Entahlah, mungkin hari itu adalah hari yang buruk untuk Raka, untuk pertama kalinya dia mendapat nilai 87 untuk mata pelajaran Matematika. Sedangkan sahabat sekaligus pesaingnya Adit, dan Fadhli mendapat nilai yang jauh diatasnya. Jelas saja hari itu membuat Raka sangat kesal, bisa-bisa salah satu dari mereka yang menjadi juara kelas di XI IPA 2. Raka mencoba untuk berpikir jernih, karena baru satu hasil UTS (Ujian Tengah Semester) saja yang keluar, Raka masih di unggulkan di pelajaran lain, salah satunya Bahasa Inggris yang menjadi kelemahan Fadhli dan pelajaran Kimia yang menjadi kelemahan Adit.
“Eheem ada yang sedang kesal nih,” cetus Fadhli, menyapa Raka yang sedang duduk melamun di bangkunya.
“Sudah lah Ka, baru satu hasil ujian yang keluar saja sudah begini, apalagi kalau semua hasil ujianmu di bawah Aku dan Fadhli bisa-bisa kau gila Ka!” timpal Adit, sambil tangannya menepuk bahu kiri Raka.
Raka hanya menghela napas panjang dan tersenyum menjawab ucapan kedua sahabatnya.
Hari ke dua UTS di laksanakan, Fadhli merasa sangat gugup, karena di jam ujian pertama langsung disuguhkan dengan ujian bahasa Inggris. “Ka tolonglah aku, noleh kalau dipanggil, jangan pura-pura tuli,” ucap Fadhli. Tanpa menjawab, Raka hanya menganguk menandakan dia setuju dengan permintaan sahabatnya.
“Silahkan masukan segala jenis buku ke dalam tas! Di meja hanya ada alat tulis yang diperlukan, HP dan contekan kecil yang biasa kalian gunakan jangan harap bisa digunakan. Simpan tas kalian di depan!!!” Bagi Fadhli suara Pak Samsul seperti petir di siang bolong, yang seketika menghanguskan pikirannya.
Saat dihadapannya terdapat soal-soal bahasa Inggris yang harus dia jawab, detak jantung Fadhli meningkat, menyebabkan keringat dingin mulai mengucur dari tubuhnya. “Gusti cobaan apalgi ini?” gumamnya, sesekali mengusap keringat dari keningnya.
“Raka, sttt, sttt, Raka!”
“Ada apa Fadhli?” suara Pak Samsul membuatnya terkejut.
“Enggak Bu, eh Pak,” Fadhli menggaruk-garuk kepalanya kesal, seperti biasa Raka tidak mau menoleh seolah dia benar-benar tuli.

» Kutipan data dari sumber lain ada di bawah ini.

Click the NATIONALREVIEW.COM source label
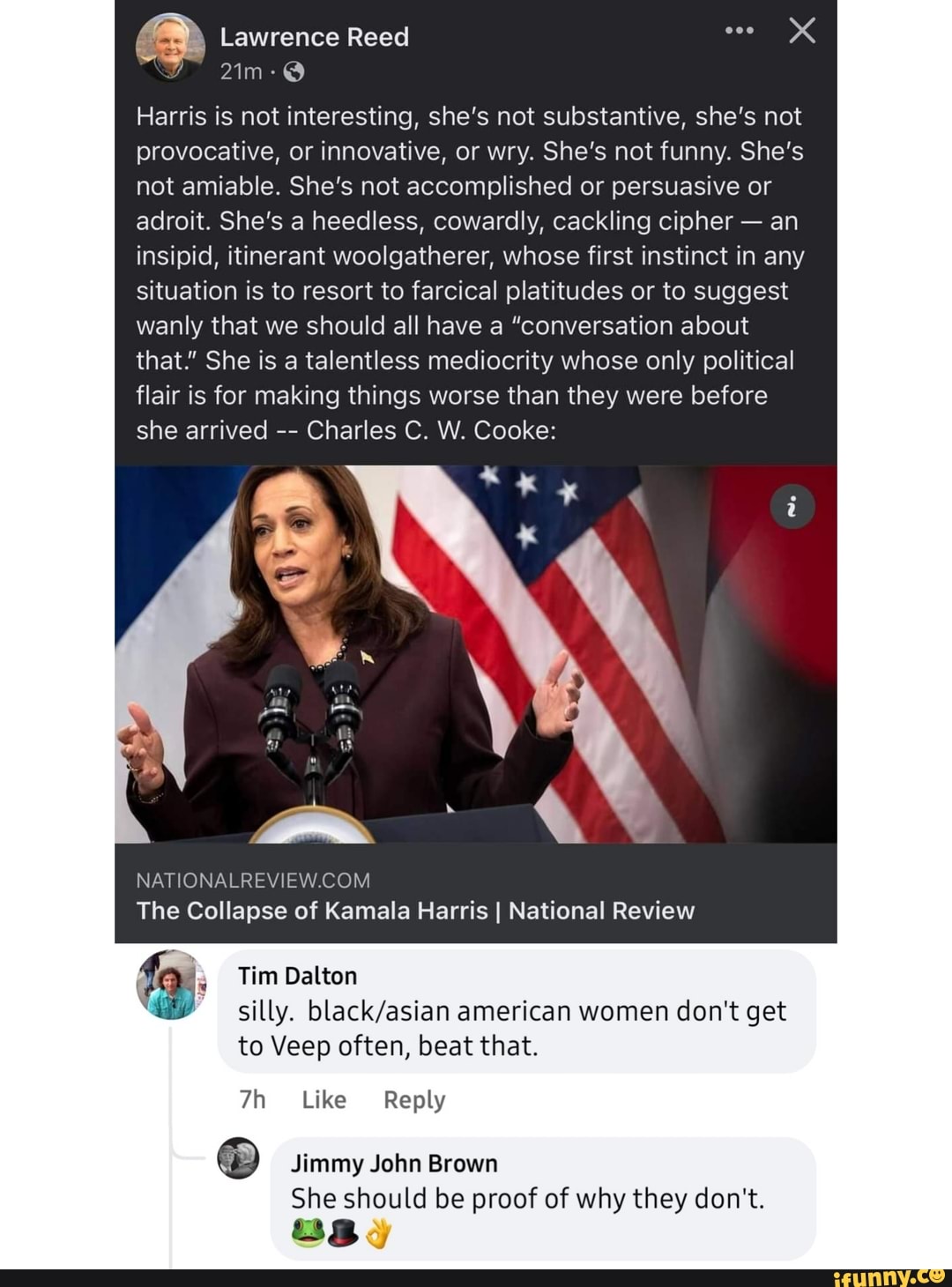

Sebenarnya Fadhli bisa mengerjakan soal itu dengan mudah jika dia fokus, hanya saja saat di hadapkan dengan soal bahasa Inggris, dia langsung gugup. Tidak masuk akal memang tapi ya itulah Fadhli ketika berada dalam tekanan, keringat terus keluar dari keningnya, Fadhli seperti mendengar suara yang memanggilnya, dia menoleh kearah suara tersebut, Raka sedang memerintahkan sesuatu “WC.” Fadhli membaca gerakan mulut Raka.
“Pak izin ke toilet,” Fadhli langsung menyambut isyarat Raka.

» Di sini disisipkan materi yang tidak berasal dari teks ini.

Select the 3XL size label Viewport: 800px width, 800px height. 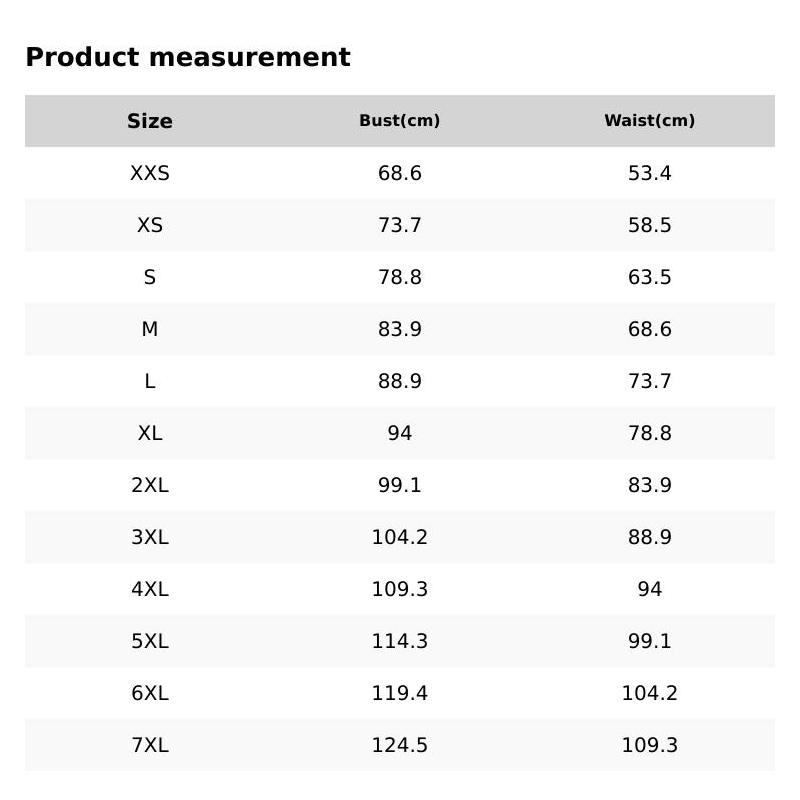pyautogui.click(x=150, y=537)
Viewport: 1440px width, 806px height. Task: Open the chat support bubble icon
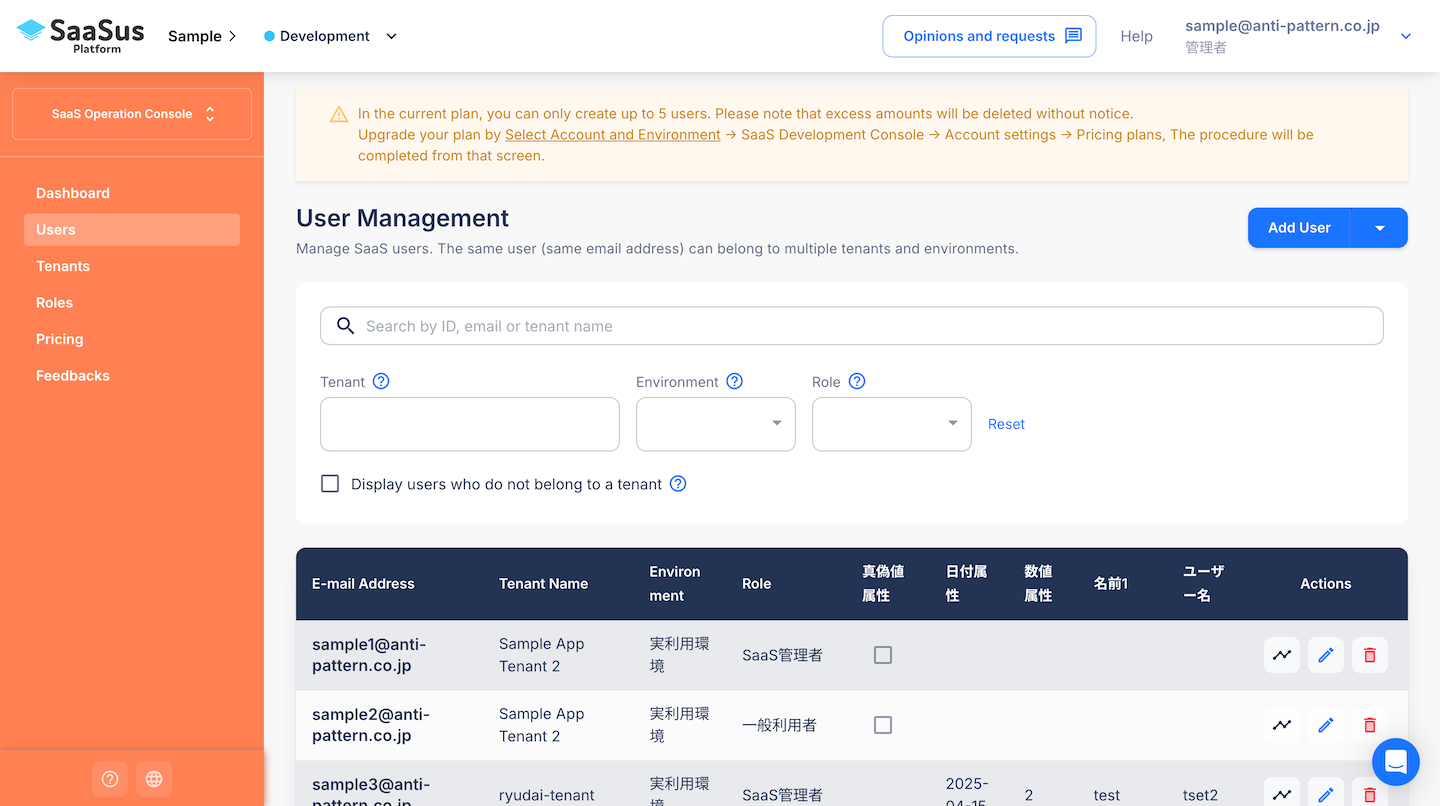click(1395, 763)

Disaat yang bersamaan Raka maju kedepan menghampiri Pak Samsul, bertanya seolah ada soal yang tidak dipahaminya, saat Fadhli mulai berjalan mendekat, Raka menjatuhkan sesuatu dari tangannya.
“Punten Pak,” Fadhli membungkuk mengambil sesuatu yang dijatuhkan Raka di lantai.